Bushfires are devastating; an occurrence that cannot be completely prevented, but one that we can try to safeguard against.
For instance, in 2009 after the Black Saturday Bushfires, the Victorian Government launched an online catalogue of house blueprints that promoted bushfire-resistant designs. Models from 19 practices that comply with the bushfire building codes and embody sustainable principles were selected for the free architectural service, which aimed to help people rebuild the 2,000 homes lost in the fires.
The same year saw Ian Weir Architect present a house that can sustain itself in a bushfire without human intervention. Led by research architect and Queensland University of Technology (QUT) lecturer Dr Ian Weir, H House presents a model for reconciling bushfire and diversity with daily life.

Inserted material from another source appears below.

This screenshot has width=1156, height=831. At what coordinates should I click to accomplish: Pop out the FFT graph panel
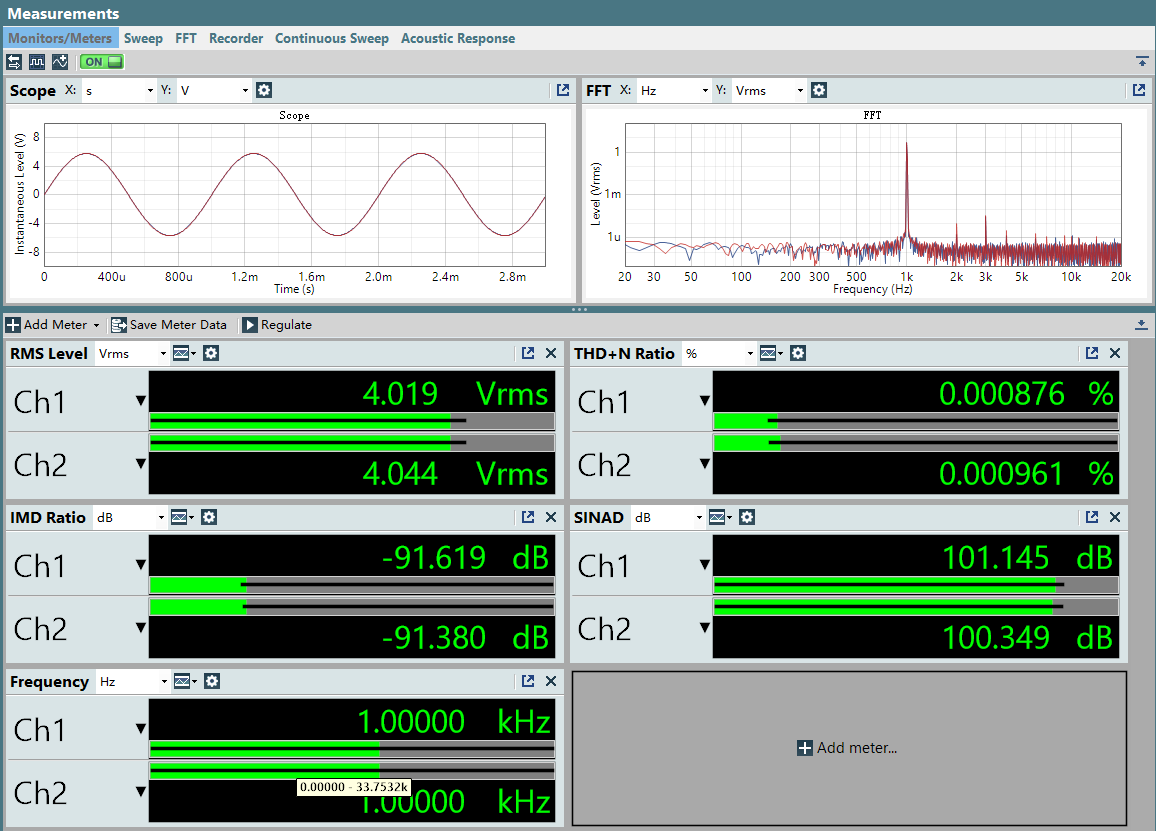pyautogui.click(x=1138, y=90)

Built for a family of five, the house is located in the bushfire prone biodiverse landscape of Point Henry, Western Australia. According to Dr Weir’s website, the house was not designed to be a bushfire resistant house per se, but to be a place that would situate the owners in close proximity to the diverse health vegetation of the site.
However, being able to defend itself from bushfires means its residents can keep the surrounding vegetation intact instead of having to clear it away. This goes against the common (and official) advice of keeping the 40 metres around a home free from bark, dry grass and debris.
“I’m fundamentally not interested in clearing vegetation just to achieve bushfire safety, because there are a lot of problems with that approach other than just taking away the nice trees. There’s no actual guarantee that that will actually protect your house,” Dr Weir said to WA Today.
Shying away from a “top-down” culture that discourages homeowners from preparing for the worst by designing the right kind of house from the outset, H House is developed using a “ground up” approach which followed a detailed topographical survey by Dr Weir.
He also collaborated with a local botanist and bushfire risk consultant to ascertain the level of threat that fire presented to the site.
A number of design strategies have been implemented to prevent a structural fire occurring within the house during a bushfire, including the installation of windows made of double glazed fire resistant glass, some of which are protected by CSIRO-tested perforated roller shutters.
Activated remotely from up to 100 metres away, these fire shutters are the main defense against ember attack and radiant heat. They also control sun penetration, light levels and glare, insects and wind in the day to day.
This not only minimises additional costs associated with ‘fire protection’, but allows the behaviour of residents in emergencies to be closely aligned with their daily patterns of habitation.
Having a simple exterior geometry was also important for Dr Weir, and H House does not have conventional eaves or verandahs. It is built on structural steel stumps, some which extend all the way through to the roof.
The timber floor is suspended and protected from fire by fibre cement sheeting. The sun control requirements related to BCA energy efficiency ratings (4 Star in 2006) were met by factoring in the shutters, which are located on the northern and eastern facades.
Other initiatives include a roof that is fully cladded using fire-resistant FRC sheeting, and which has no ridges or valleys – especially important to prevent embers from getting caught. Sprinklers protect the timber decks, while a safety zone inside the house has dedicated fire fighting and safety equipment in it.
“[These features] are intended to stop a structural fire happening within the house. It’s not intended to be in perfect condition after a fire,” said Dr Weir, who has previously stressed to BPN Magazine that houses are not destroyed by bushfires, but house fires, although there is a direct correlation between the two.
“Rather than seeing buildings as merely a means of mitigating a threat through technical knowhow, [H House] suggests how bushfire itself might be viewed as a means of advancing architecture’s contribution to Australia’s cultural expression.”